-- Given entries start --

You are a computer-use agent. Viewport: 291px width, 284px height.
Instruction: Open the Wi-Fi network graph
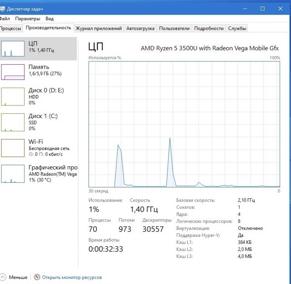click(x=13, y=148)
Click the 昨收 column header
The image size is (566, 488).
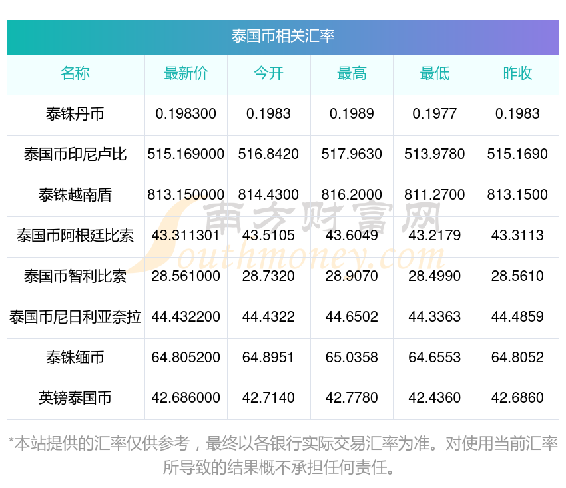pyautogui.click(x=517, y=74)
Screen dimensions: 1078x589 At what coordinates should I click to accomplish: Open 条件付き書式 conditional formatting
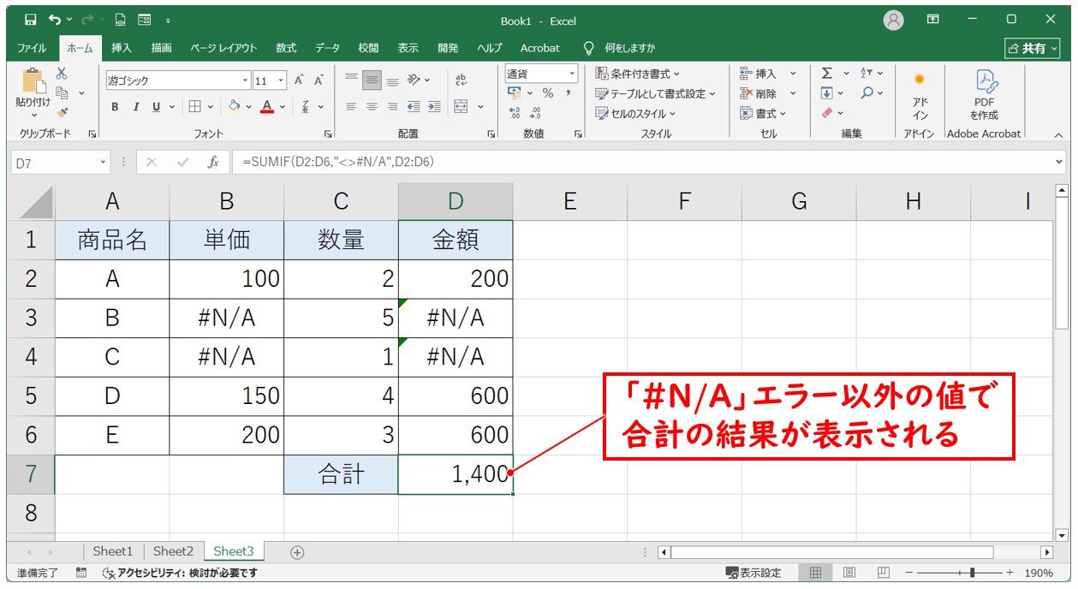[x=639, y=74]
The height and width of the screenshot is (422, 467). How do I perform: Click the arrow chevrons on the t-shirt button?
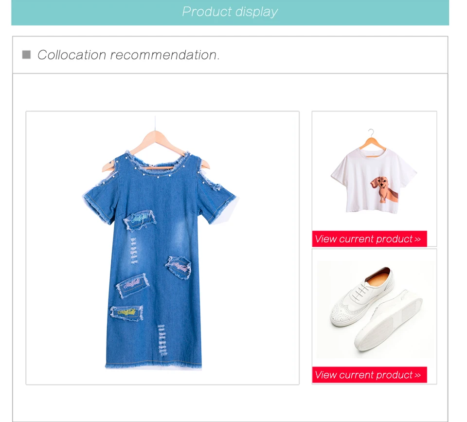pos(417,239)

-- Given entries end --

Goal —
Retype every one of the lines above word for word, omitting the pictures.

Task output —
You are a computer-use agent. Viewport: 291px width, 284px height.
Instruction: Open the Wi-Fi network graph
click(x=13, y=148)
Click the 昨收 column header
The image size is (566, 488).
pyautogui.click(x=517, y=74)
Screen dimensions: 1078x589 At what coordinates should I click to accomplish: Open 条件付き書式 conditional formatting
[x=639, y=74]
The height and width of the screenshot is (422, 467). How do I perform: Click the arrow chevrons on the t-shirt button?
pos(417,239)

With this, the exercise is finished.